Euro zone inflation fell less than expected last month and underlying price growth surged, reinforcing the case for the European Central Bank to keep raising interest rates at a brisk pace, data from Eurostat showed on Thursday, Trend reports with reference to Reuters.
Consumer price inflation in the 20 countries sharing the euro currency eased to 8.5% in February from 8.6% a month earlier as a big fall in energy costs offset a price surge in nearly all other areas, but still came in above expectations for 8.2% in a Reuters poll of economists.
Although overall inflation is well below its double-digit highs of October it continues to broaden, fuelling fears the earlier surge has seeped into the economy via so-called second-round effects, making it more difficult to root out.
Indeed, underlying inflation, which filters out volatile food and fuel prices, an indicator closely watched by the ECB, jumped to 5.6% from 5.3%, coming well above expectations for a steady reading.
The ECB has promised another half-percentage-point rate hike for March 16 to fight inflation, but grim data is already shifting the debate to subsequent meetings as markets continue to raise their bets on just how high the ECB will need to go.
"Today's print, with core inflation proving still very sticky, not only seals the deal for a 50 bps rate hike in March, but also paves the way for an analogous monetary policy tightening in Q2," Paolo Grignani at Oxford Economics said.
Investors now see the ECB's 2.5% deposit rate rising by a combined 100 basis points in March and May, then to around 4.1% at the turn of the year, with markets having priced in an extra 50 basis points of hikes in the past month alone.
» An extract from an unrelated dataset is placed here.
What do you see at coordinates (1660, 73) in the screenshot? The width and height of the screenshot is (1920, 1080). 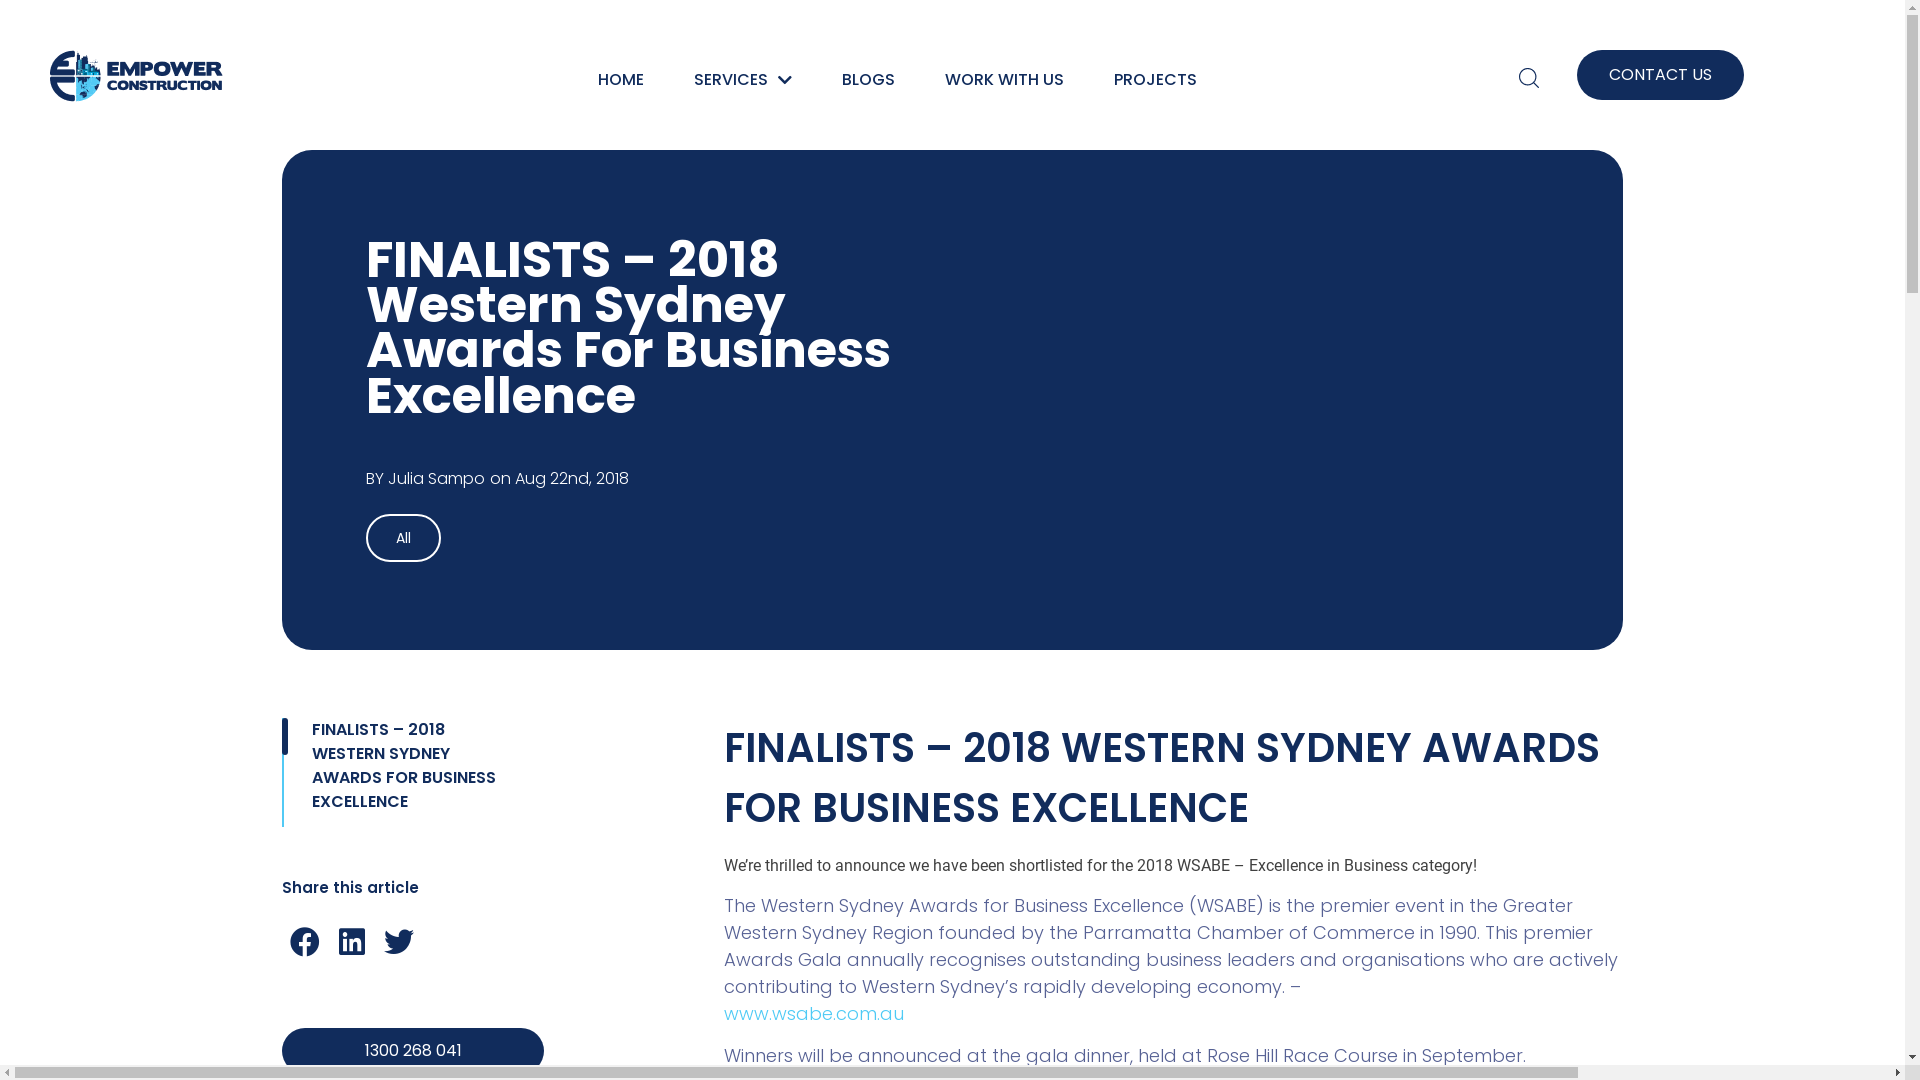 I see `'CONTACT US'` at bounding box center [1660, 73].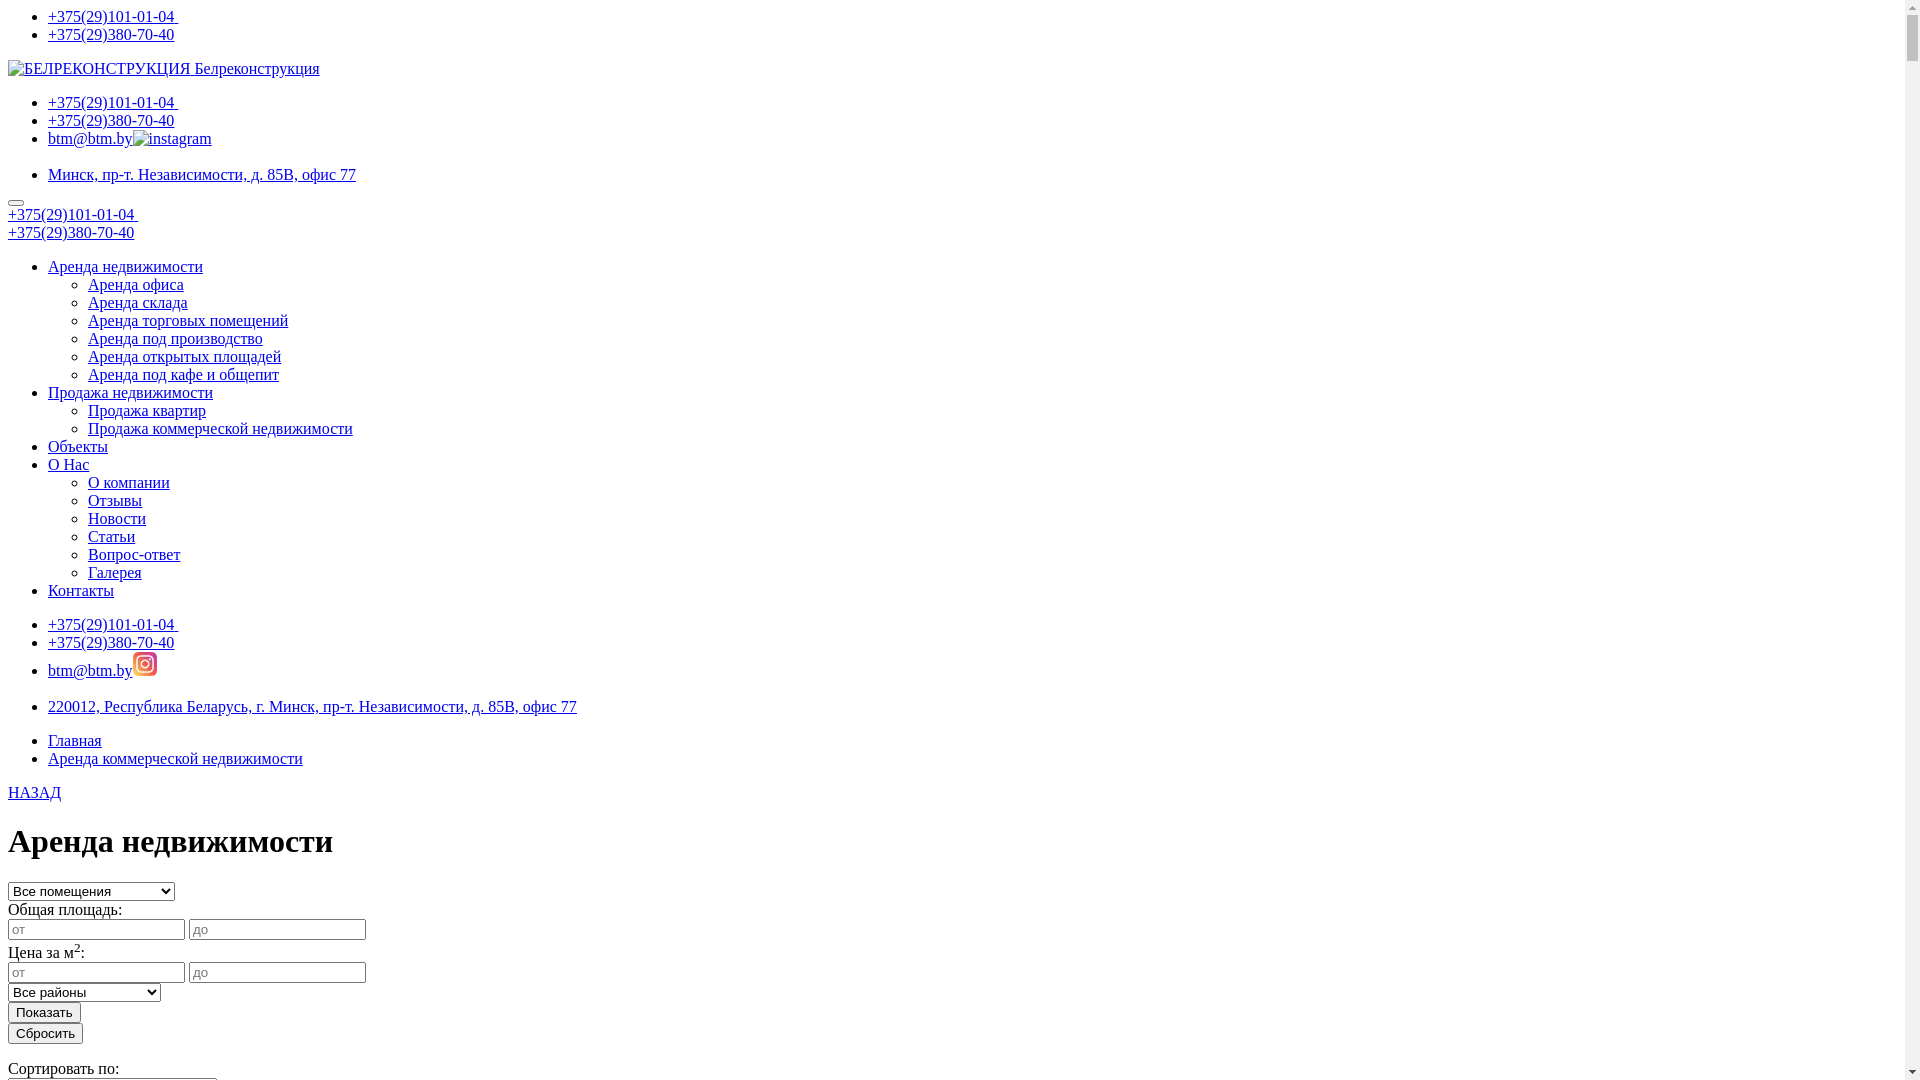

Market pricing has moved up so much that some even see a risk the ECB will hike by more than 50 basis points this month, despite its explicit guidance, which was confirmed again by ECB chief Christine Lagarde on Thursday.
The problem is that underlying inflation is a leading indicator on the durability of price growth and its stubborn rise suggests that getting the headline rate down to the ECB's 2% target may be protracted.
Price growth in services, the biggest component in core inflation, accelerated to 4.8% from 4.4%, a big worry since the sector is especially sensitive to wage growth and the rise suggests an acceleration in labour costs.
Unemployment meanwhile held at 6.7% last month, just above a record low, and all indicators point to a tight jobs market that could push nominal wage growth to above 5% this year.
"High wage increases could imply that especially service price inflation could remain elevated in 2023-2024," Nordea analysts said in a note. "Given that the weight of services in the headline inflation is 44% and in core inflation 62%, elevated service price inflation will keep also the aggregate level inflation high."
Industrial goods inflation meanwhile picked up to 6.8% from 6.7% while unprocessed food price growth surged to 13.6% from 11.3%.
Bundesbank President Joachim Nagel has already argued that the recent fall in energy prices only lowers short-term inflation and does not improve medium-term prospects, so the ECB may need to opt for another large rate hike in May.